Je t’embrasse avec tes sœurs.
A demain si tu peux écrire.
Maman
SALUT FRANGIN,
Tous ces jours je t’ai suivi dans ta marche, j’ai voulu à ma manière t’encourager, cette décision a du être très dure à prendre mais effectivement si les bombes te tombent autour, ce n’est pas là le but de ta marche. HE! J’ai qu’un frère …
Quoi que tu fasses aujourd’hui ou dans tes futurs projets je serais là pour te soutenir.
ta sœur qui t’embrasse très fort
agnès
Cher Pascal,
A la lumière de tes dernières nouvelles,nous comprenons la douloureuse décision que tu as dû prendre.
Nous sommes de tout coeur avec toi.
Nous t embrassons.
Que Dieu te bénisse .
Cécile et Zabel.
Mon très cher Pascal ,
C est le coeur lourd en effet que tu es contraint de stopper cette Marche mais sois sûr que la Mémoire des victimes de 1915 à été honorée et que ce bel Hommage n’aura pas été vain.

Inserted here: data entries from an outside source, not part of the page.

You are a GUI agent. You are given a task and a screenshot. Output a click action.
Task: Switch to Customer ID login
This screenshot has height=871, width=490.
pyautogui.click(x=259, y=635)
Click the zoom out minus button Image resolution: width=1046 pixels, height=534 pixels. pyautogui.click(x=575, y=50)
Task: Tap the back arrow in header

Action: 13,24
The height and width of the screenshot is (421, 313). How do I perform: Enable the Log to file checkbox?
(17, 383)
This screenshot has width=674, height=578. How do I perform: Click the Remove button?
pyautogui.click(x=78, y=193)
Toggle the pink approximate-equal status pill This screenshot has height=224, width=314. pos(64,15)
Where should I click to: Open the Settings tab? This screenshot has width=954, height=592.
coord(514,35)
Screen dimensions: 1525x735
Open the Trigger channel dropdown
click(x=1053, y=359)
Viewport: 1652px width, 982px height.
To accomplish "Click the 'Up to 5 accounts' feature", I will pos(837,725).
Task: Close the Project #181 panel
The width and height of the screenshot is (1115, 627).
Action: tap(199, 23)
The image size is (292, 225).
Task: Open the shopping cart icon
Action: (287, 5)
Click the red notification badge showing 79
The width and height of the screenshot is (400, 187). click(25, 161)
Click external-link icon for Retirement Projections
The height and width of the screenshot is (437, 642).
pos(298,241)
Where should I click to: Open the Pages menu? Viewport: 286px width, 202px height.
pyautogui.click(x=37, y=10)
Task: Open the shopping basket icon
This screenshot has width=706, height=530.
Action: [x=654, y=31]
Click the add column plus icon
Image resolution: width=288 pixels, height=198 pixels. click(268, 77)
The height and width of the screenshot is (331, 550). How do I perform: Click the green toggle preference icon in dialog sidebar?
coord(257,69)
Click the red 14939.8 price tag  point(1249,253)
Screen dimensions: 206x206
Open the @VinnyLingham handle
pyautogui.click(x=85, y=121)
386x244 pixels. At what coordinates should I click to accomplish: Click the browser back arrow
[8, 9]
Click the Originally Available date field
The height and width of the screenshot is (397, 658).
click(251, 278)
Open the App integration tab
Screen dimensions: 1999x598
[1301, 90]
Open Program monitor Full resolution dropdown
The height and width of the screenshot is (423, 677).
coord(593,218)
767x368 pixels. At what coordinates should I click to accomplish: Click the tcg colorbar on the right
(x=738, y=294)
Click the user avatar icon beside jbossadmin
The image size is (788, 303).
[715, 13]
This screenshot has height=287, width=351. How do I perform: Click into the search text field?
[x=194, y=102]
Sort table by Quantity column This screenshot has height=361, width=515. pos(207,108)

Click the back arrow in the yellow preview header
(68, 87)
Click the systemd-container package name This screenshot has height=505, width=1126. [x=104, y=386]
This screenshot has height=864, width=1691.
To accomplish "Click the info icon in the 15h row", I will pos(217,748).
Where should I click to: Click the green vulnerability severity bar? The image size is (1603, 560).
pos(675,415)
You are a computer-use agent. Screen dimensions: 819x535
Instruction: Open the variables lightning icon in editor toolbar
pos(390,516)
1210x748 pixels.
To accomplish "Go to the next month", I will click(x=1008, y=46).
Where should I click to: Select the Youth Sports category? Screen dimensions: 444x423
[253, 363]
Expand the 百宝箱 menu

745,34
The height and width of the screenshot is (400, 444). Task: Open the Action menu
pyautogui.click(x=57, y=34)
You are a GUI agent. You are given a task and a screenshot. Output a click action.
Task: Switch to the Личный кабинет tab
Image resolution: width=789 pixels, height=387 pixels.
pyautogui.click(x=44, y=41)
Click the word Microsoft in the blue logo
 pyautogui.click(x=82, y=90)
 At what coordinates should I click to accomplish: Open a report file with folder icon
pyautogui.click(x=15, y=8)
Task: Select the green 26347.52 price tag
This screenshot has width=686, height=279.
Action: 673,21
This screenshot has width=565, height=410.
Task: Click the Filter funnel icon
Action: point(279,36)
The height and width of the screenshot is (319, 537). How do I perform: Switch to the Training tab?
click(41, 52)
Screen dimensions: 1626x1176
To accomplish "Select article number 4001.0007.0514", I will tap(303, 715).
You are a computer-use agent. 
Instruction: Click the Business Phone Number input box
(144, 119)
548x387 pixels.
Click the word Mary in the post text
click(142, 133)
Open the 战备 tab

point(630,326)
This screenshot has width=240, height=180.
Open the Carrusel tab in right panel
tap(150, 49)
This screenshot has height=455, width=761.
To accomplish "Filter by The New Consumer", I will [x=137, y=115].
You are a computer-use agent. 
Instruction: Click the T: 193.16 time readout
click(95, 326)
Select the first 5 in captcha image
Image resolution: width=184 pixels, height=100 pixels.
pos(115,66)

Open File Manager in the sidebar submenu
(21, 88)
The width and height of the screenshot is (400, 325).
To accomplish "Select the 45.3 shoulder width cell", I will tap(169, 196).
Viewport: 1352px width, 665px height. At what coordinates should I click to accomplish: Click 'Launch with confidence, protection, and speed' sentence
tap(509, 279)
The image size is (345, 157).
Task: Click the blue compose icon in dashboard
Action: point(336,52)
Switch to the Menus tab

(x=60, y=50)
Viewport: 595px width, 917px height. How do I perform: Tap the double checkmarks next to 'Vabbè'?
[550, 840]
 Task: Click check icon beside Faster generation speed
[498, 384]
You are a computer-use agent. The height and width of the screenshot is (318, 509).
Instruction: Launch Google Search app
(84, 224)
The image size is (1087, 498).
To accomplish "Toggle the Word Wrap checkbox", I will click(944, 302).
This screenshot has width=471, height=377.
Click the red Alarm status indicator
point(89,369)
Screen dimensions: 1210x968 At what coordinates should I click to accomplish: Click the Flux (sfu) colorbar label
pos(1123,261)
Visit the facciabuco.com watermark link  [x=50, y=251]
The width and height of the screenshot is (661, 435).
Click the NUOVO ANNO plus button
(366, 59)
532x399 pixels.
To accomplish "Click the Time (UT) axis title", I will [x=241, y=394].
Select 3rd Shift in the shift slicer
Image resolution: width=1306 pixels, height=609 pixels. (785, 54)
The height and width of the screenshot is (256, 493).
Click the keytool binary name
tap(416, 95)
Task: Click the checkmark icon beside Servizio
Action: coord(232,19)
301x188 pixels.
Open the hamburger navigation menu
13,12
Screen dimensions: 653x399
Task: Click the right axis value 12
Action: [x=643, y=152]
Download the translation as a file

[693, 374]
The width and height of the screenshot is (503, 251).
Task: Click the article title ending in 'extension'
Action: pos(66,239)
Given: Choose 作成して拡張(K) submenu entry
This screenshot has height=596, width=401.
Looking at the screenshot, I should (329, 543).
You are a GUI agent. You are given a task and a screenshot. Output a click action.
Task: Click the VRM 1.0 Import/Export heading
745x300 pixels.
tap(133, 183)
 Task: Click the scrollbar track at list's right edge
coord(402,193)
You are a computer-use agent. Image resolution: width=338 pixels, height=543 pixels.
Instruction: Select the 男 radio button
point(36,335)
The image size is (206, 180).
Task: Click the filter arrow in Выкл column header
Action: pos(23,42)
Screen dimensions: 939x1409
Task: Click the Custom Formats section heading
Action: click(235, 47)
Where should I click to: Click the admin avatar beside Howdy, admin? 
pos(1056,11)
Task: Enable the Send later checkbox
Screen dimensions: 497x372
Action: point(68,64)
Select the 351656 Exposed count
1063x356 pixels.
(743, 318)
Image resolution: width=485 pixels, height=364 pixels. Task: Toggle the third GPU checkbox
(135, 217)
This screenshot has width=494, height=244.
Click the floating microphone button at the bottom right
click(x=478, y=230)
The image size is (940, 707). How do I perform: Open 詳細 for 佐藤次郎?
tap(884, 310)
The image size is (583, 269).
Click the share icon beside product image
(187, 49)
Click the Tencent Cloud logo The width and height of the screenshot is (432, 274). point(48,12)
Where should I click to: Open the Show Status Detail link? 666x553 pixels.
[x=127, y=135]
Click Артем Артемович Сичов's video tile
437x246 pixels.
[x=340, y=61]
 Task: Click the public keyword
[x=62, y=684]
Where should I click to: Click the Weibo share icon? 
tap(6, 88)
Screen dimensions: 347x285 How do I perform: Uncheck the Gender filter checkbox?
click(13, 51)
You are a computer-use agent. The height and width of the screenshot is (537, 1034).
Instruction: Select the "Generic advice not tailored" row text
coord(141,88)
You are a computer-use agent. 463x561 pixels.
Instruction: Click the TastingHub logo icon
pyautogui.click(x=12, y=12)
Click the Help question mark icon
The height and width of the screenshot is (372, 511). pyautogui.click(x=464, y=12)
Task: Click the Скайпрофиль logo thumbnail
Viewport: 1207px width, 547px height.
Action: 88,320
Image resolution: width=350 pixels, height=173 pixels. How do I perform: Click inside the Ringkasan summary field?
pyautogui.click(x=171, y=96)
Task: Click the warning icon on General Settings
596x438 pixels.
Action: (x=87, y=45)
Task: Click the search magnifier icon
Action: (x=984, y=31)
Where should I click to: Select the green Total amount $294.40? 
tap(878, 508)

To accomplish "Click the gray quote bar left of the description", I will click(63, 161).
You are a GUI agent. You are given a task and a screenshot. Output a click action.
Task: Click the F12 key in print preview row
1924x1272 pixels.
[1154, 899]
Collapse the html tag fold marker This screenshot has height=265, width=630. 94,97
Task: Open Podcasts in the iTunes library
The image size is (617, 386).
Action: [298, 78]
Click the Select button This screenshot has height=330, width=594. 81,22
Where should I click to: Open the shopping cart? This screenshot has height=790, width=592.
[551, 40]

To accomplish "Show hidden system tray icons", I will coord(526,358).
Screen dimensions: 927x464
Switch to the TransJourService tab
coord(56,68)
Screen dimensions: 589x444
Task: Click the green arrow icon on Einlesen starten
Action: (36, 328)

Qu importe un jour peut être ces chemins pourront a nouveau être empruntés
dans un réel esprit de méditation et de sérénité.
Avec tout mon amour.
Gros Batchigs.
Sylvie
Toi Pascal! perdre les pédales? Non tu as parfaitement le droit d’être en colère. Vois-tu, moi je ramènerai toujours à la prière qu’Il nous a laissé. Le Seigneur nous demande sans cesse de pardonner à tous ceux qui nous ont offensé. Nous nous sommes tous éloignés de Lui. Tu le sais, Il nous aime!